Rav Shimon Cohen - The bookseller in Yeshivat Etz Chaim, Jerusalem (1870s) & Maskilim whom he bred within the Yeshiva

In 1930, מגנזי ירושלים-חוברת ז was published including much interesting material regarding life in the Old Yishuv of Jerusalem. On page 35 begins an anonymous memoir of someone who was a Talmid in Yeshivat Etz Chaim in the 1860s and 1870s in the period when Rabbi Moshe Nechemia Kahanov was Rosh Yeshiva (Otzar HaRabbanim 15592). He describes a Rav in the Yeshiva named R. Shimon Cohen, a big Ba'al Ta'avah - for Sefarim. "He rarely ever learned at all, and even so he had great knowledge and was a bookseller. He knew all types of books, who authored them and what they were about, if they are available and when and how many times they were published, perhaps even more then Ben-Yaakov of Vilna. And when he found a book he did not have, he did not fight over the price and did not rest until he bought it. His books were bound beautifully, but I believe he never opened them"
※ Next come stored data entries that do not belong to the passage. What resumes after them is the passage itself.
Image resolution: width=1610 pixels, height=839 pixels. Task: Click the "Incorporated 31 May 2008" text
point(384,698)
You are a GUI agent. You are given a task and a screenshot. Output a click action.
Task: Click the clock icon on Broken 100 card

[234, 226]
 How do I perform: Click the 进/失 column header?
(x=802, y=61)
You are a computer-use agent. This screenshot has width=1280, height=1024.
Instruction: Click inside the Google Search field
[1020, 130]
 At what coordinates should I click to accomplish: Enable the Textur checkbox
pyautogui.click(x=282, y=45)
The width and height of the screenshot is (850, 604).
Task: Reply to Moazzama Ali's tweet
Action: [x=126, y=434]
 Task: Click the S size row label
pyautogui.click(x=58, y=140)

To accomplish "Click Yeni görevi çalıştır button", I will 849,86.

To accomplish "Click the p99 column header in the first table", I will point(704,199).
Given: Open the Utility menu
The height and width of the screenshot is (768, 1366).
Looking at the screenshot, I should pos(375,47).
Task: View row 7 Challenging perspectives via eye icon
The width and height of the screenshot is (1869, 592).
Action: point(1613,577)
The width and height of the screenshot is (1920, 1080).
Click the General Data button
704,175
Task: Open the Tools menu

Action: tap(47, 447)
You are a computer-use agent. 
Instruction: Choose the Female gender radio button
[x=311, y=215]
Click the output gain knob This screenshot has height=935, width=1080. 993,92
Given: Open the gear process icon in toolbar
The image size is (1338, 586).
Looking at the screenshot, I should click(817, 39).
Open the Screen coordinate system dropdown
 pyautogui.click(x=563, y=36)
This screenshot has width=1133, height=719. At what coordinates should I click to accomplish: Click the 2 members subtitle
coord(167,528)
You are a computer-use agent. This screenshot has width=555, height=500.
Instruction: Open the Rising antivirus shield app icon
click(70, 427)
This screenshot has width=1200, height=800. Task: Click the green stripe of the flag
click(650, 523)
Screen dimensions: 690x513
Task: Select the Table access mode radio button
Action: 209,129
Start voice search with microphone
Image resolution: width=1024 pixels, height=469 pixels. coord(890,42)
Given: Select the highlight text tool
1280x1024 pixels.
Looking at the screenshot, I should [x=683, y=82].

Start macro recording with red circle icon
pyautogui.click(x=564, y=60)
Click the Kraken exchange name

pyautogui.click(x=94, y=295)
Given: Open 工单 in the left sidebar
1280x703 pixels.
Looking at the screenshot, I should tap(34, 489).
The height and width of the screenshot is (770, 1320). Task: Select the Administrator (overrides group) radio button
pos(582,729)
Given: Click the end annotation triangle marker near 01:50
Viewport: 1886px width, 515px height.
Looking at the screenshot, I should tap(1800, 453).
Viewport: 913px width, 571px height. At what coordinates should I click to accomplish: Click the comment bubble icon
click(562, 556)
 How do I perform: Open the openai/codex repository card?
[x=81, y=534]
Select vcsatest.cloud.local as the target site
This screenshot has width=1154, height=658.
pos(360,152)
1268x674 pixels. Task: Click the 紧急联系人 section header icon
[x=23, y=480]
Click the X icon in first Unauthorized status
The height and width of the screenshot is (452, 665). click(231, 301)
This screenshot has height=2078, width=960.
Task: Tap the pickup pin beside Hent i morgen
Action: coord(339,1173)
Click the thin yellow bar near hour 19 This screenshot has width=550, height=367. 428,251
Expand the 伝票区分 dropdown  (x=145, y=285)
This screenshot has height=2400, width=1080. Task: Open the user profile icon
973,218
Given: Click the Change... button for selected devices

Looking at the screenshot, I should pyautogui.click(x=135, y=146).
He goes on to detail R. Shimon Cohen's stall in the northern wall of the Yeshiva selling all types of books, partnered by the Rosh Yeshiva's own nephew. Between the books were also books of the Haskalah, and one student bought from them מסתרי פריז of Eugène Sue and Ohr Layesharim and through them became a Maskil.

The Yeshiva students were jointly subscribers to Halevanon and HaMaggid, two Hebrew newspapers of the time, and the Rosh Yeshiva himself, Rabbi Moshe Nechemia Kahanov would read them publicly.

Every Erev Shabbat, the Rosh Yeshiva would read Shnayim Mikra with the Sefer Torah of the Yeshiva and with Mendelssohn's Beur!

Quite different times from Etz Chaim of Today where any deviation from the modern Haredi code of life can get your name plastered on every available wall in the city.